• **TASK GOAL**
For the entries that follow, restate word for word the line containing "You are a GUI", the line containing "Given: Click the Добавить button", and every line that lies between them.

[Saved data entries]

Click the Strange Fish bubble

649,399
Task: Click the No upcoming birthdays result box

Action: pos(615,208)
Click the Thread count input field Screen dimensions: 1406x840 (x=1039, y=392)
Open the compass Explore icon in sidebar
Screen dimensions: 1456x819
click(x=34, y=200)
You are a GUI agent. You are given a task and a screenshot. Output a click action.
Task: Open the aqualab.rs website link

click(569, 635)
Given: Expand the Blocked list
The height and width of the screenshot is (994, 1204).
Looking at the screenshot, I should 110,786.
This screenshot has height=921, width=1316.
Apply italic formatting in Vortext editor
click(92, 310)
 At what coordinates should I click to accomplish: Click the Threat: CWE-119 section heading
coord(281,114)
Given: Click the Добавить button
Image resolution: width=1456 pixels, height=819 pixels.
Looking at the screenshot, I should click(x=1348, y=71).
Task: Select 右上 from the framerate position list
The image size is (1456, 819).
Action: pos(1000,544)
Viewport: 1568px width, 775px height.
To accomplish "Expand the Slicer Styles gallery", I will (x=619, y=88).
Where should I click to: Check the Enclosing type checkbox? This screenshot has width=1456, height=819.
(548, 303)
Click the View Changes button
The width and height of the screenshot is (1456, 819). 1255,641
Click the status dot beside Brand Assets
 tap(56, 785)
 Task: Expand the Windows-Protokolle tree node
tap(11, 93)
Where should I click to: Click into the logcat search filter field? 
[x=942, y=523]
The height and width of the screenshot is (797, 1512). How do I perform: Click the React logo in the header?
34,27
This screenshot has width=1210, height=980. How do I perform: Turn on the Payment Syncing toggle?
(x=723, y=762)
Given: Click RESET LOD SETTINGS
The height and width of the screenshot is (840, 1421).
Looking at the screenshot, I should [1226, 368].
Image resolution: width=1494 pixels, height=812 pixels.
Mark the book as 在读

• **TASK RESPONSE**
You are a GUI agent. You are given a task and a screenshot. Output a click action.
Task: Open the aqualab.rs website link

click(569, 635)
Given: Expand the Blocked list
The height and width of the screenshot is (994, 1204).
Looking at the screenshot, I should 110,786.
This screenshot has height=921, width=1316.
Apply italic formatting in Vortext editor
click(92, 310)
 At what coordinates should I click to accomplish: Click the Threat: CWE-119 section heading
coord(281,114)
Given: Click the Добавить button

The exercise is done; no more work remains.